[Element lookup records]
◇ ◇ ◇ ◇

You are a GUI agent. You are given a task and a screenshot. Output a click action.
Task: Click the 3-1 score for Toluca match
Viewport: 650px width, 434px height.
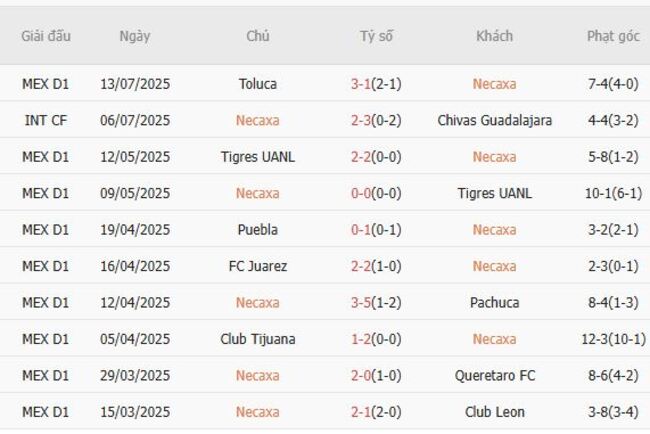click(x=361, y=84)
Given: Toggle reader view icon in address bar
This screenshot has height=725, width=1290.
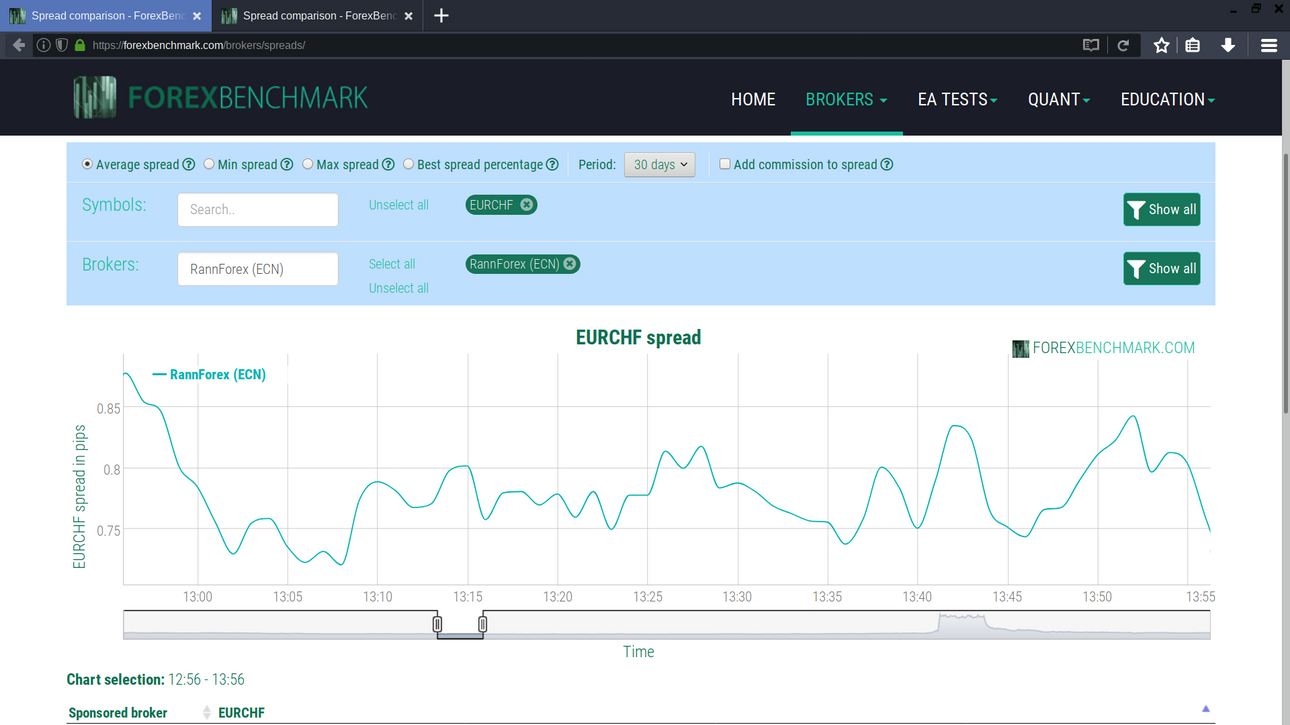Looking at the screenshot, I should (1091, 45).
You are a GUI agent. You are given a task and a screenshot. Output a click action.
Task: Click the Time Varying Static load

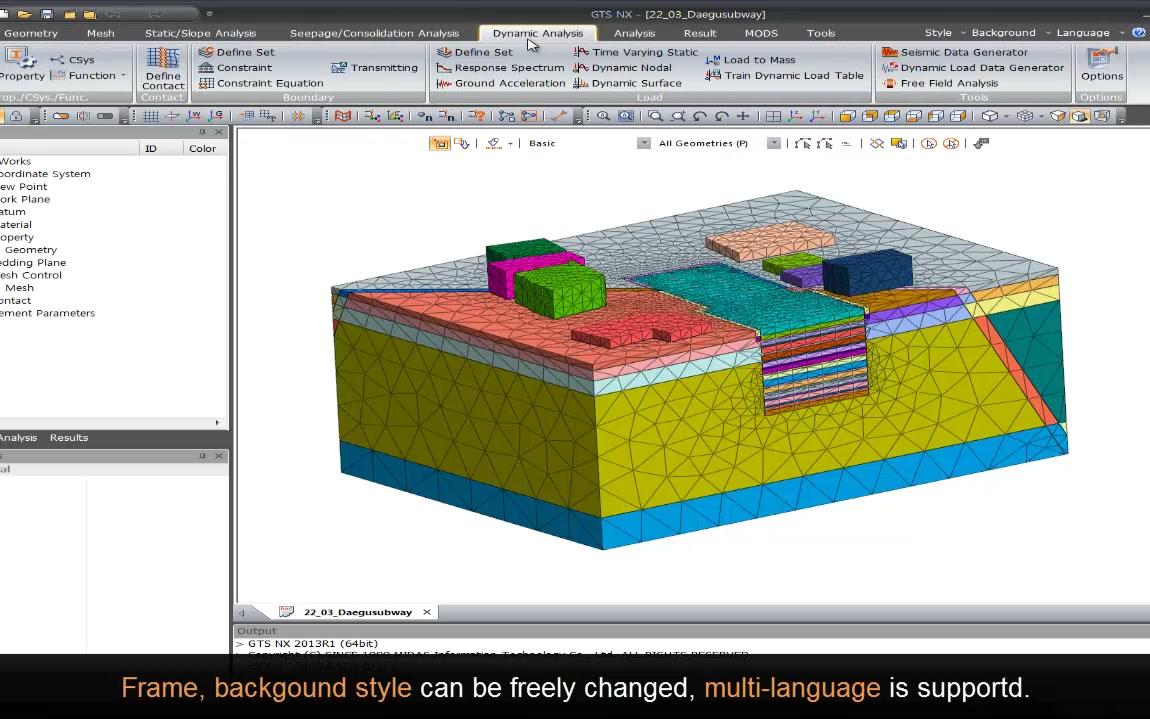636,52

◇ ◇ ◇ ◇

■ **Work to do**:
State how many lines in the data above contain the string "height". Give only the number.

■ **Solution below**:
2